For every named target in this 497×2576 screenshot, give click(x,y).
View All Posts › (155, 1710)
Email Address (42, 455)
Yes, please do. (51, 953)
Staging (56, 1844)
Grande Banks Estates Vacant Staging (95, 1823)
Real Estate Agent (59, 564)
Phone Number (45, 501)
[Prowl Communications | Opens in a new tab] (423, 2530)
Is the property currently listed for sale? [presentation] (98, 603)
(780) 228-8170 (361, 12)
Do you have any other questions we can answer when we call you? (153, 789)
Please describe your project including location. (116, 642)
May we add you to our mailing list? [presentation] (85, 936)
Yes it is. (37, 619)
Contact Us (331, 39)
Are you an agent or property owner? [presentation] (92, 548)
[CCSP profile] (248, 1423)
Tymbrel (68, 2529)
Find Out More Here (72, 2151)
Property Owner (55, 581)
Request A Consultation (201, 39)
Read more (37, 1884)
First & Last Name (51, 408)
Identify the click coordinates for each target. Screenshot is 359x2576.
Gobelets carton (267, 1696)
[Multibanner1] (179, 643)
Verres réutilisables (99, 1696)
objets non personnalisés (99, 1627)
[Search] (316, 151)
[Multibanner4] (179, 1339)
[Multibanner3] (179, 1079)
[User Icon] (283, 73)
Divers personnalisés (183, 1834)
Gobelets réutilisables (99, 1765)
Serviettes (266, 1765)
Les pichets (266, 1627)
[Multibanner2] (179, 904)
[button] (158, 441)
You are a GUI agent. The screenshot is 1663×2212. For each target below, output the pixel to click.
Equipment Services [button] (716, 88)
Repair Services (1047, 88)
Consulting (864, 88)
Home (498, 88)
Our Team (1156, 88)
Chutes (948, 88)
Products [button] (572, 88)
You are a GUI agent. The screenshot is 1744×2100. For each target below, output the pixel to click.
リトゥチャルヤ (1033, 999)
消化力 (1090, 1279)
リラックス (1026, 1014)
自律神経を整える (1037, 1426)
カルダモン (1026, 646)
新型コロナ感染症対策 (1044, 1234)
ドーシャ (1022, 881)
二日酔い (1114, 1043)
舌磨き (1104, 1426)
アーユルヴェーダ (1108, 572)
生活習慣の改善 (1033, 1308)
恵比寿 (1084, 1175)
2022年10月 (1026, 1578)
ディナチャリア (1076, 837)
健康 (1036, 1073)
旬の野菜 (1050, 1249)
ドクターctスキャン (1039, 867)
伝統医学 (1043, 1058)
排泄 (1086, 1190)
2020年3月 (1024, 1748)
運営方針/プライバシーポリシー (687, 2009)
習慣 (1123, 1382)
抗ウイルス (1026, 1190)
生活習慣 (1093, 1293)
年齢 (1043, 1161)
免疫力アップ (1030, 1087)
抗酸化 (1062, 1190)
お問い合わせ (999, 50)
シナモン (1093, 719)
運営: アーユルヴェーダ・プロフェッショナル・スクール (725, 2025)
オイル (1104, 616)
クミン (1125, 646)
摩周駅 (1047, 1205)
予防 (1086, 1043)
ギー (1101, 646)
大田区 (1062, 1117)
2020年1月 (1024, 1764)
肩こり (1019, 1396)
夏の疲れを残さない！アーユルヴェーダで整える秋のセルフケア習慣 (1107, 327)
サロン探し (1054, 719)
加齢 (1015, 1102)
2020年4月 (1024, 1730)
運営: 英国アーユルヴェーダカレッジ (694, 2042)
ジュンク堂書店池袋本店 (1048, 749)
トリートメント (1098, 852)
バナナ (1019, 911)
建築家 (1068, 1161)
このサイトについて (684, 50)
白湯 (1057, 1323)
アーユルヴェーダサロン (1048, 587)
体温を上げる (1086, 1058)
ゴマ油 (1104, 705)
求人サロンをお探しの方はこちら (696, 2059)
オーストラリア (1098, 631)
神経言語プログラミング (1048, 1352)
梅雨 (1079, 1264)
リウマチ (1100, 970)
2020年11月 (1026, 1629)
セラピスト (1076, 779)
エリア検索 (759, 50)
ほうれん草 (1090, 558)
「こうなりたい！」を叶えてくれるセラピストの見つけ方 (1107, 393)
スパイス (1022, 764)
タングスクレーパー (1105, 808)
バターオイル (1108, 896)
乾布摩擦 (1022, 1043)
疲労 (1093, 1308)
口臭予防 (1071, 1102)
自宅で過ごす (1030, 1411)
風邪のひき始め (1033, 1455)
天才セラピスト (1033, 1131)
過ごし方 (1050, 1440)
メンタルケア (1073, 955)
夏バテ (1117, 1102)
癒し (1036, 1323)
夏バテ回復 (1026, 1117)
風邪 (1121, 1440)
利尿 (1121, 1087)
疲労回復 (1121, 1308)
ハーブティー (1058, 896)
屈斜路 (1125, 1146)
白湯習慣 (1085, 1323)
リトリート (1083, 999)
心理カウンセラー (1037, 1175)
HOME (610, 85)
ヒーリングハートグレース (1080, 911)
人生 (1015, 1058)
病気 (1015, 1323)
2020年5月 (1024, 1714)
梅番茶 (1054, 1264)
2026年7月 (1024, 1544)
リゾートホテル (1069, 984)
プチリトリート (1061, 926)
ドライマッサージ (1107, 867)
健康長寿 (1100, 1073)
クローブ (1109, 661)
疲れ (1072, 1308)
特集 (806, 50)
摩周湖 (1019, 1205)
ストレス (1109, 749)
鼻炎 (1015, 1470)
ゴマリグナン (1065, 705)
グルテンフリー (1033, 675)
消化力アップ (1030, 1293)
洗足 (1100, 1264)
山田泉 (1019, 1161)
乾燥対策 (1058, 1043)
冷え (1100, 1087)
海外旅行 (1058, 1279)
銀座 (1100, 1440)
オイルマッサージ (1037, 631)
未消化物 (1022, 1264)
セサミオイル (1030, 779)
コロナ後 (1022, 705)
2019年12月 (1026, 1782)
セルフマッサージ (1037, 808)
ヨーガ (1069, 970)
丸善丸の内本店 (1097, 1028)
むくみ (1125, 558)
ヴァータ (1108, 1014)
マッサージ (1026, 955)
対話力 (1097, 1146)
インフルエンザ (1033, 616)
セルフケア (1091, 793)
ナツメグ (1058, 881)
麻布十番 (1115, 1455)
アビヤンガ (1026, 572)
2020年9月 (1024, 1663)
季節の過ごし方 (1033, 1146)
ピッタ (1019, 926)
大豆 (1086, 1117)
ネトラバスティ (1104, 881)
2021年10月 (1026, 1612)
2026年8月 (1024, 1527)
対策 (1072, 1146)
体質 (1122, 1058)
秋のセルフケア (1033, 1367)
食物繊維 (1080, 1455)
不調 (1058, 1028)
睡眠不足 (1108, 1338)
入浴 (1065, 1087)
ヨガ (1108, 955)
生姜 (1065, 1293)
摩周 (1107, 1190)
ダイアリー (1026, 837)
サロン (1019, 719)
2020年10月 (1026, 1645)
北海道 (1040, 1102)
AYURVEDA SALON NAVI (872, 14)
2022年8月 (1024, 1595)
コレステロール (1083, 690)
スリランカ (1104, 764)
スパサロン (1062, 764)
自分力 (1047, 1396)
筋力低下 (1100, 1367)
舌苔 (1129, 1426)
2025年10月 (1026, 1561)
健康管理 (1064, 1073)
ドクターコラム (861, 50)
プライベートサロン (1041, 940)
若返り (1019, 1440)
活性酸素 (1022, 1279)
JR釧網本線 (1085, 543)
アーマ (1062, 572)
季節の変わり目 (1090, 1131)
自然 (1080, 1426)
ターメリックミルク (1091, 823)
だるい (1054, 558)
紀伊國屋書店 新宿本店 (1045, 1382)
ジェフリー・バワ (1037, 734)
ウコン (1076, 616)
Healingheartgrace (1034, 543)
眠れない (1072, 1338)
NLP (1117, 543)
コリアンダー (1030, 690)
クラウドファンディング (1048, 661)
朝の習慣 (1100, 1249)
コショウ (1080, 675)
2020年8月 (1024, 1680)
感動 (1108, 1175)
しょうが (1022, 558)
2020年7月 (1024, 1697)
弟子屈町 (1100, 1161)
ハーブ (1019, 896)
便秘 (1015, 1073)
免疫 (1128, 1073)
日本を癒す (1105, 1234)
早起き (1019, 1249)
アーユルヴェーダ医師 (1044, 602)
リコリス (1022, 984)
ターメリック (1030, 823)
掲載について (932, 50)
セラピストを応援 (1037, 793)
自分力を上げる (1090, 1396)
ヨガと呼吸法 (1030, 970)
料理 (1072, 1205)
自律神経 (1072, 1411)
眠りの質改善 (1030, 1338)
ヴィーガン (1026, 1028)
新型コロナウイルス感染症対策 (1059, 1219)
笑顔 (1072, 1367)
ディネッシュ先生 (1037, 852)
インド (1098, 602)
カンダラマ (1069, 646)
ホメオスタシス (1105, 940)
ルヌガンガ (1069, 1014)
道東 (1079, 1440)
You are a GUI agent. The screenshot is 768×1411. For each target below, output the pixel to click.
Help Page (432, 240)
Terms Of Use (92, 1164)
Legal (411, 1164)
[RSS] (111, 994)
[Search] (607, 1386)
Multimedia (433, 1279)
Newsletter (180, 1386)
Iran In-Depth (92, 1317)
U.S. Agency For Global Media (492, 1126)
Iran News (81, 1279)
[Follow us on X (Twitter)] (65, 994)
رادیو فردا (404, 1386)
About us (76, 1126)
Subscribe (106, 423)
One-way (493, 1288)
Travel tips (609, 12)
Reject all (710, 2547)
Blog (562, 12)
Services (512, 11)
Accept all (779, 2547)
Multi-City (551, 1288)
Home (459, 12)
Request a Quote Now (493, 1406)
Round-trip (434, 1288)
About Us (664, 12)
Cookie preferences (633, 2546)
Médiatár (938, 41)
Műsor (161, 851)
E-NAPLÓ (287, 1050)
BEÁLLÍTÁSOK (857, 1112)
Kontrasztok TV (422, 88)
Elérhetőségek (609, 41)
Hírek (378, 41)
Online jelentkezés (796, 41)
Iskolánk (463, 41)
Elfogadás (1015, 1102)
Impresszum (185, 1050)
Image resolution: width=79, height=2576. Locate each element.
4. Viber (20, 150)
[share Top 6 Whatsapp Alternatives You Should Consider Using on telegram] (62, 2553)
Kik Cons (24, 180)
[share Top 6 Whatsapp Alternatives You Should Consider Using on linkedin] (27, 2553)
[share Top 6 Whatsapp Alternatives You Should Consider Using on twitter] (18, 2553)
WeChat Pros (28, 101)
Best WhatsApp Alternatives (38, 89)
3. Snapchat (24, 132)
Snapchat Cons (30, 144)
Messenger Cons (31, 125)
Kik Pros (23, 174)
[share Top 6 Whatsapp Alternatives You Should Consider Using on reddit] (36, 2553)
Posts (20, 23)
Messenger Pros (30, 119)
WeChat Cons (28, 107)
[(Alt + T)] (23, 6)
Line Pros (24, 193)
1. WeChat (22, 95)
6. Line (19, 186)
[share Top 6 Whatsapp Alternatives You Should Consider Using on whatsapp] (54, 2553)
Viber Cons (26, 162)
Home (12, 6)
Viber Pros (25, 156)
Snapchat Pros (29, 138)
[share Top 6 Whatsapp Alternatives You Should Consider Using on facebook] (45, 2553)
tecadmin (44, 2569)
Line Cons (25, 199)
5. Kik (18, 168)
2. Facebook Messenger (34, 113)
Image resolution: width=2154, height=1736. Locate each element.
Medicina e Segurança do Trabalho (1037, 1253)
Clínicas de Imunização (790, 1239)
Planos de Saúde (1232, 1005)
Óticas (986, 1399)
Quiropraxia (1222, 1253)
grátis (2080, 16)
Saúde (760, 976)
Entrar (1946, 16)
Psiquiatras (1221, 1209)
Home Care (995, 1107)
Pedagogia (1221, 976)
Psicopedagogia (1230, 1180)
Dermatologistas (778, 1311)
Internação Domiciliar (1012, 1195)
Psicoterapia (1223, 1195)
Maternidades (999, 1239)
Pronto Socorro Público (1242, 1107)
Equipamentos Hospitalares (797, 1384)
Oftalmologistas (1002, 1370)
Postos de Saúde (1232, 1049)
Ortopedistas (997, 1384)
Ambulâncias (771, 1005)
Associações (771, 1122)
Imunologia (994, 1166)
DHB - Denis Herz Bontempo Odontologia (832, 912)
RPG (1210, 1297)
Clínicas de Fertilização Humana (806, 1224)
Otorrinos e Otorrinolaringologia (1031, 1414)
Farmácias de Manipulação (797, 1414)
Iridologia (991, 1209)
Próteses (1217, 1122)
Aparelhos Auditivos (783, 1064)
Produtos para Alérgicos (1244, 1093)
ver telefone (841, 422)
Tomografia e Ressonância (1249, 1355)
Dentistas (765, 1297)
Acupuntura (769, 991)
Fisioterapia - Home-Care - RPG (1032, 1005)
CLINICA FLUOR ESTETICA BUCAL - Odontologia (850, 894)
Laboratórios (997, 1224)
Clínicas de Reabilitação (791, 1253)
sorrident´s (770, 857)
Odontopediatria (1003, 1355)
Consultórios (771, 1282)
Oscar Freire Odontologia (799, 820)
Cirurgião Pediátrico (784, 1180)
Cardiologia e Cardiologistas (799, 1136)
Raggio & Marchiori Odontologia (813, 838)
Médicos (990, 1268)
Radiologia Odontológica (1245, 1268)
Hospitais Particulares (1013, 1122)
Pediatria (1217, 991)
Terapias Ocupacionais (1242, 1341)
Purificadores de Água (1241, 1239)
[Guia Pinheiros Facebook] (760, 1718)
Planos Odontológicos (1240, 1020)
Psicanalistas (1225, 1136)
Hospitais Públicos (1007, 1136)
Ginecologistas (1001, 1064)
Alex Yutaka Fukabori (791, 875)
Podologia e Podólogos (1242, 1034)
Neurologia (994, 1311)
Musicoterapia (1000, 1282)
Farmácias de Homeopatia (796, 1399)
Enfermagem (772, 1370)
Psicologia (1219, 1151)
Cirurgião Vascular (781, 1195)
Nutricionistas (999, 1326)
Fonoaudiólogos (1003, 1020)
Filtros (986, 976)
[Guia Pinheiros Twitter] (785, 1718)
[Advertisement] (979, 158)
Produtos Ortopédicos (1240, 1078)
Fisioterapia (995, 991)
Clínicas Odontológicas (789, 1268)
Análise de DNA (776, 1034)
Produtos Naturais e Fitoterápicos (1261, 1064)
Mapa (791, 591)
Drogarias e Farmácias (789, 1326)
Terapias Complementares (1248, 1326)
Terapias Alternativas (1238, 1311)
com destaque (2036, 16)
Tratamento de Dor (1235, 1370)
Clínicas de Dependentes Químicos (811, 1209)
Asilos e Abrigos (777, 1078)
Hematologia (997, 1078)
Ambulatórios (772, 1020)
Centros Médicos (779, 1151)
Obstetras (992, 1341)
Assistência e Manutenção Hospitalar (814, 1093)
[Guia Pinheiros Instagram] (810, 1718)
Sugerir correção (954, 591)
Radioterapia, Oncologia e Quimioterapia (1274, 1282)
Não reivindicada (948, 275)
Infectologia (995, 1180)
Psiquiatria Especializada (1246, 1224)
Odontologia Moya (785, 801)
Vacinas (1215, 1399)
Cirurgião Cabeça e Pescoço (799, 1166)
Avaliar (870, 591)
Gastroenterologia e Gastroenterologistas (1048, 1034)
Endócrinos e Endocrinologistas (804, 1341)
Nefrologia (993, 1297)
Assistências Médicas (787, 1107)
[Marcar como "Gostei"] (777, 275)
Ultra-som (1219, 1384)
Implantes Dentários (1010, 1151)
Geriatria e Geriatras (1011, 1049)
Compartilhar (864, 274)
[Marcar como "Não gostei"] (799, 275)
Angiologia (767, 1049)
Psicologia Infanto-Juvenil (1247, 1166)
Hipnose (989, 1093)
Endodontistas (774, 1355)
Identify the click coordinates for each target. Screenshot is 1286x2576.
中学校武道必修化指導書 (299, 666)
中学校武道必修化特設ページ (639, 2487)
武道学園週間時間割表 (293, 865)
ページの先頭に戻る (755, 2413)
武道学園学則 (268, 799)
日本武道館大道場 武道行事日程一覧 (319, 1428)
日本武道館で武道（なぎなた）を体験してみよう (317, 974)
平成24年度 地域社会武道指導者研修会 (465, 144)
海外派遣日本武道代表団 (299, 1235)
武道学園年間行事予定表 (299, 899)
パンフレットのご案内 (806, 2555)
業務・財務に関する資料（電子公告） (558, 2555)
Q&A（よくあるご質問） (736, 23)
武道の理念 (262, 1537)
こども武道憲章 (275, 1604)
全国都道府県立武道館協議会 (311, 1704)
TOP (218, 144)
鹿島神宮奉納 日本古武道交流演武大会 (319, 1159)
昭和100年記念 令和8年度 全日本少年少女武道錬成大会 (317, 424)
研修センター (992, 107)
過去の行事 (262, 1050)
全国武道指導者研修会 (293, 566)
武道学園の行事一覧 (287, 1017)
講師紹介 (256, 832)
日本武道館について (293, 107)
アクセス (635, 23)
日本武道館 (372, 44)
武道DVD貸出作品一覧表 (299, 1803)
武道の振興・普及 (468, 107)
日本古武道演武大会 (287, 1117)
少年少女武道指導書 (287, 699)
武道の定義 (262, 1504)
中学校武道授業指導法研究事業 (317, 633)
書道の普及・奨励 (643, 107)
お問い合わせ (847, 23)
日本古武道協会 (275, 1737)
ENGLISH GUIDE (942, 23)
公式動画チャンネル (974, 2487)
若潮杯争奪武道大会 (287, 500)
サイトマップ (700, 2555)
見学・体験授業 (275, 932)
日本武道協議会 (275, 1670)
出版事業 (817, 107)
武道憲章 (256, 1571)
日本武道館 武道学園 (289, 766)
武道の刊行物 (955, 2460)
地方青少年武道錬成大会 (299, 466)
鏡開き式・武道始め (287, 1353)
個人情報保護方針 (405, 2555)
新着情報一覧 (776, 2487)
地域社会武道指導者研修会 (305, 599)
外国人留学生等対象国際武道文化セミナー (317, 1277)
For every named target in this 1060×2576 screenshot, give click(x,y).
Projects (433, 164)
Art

★ ★ ★ ★ ★ ★ ★

■ Brief ■
In the material above, find every line with the word "Fisioterapia" and show it.

■ Answer box ■
Fisioterapia - Home-Care - RPG (1032, 1005)
Fisioterapia (995, 991)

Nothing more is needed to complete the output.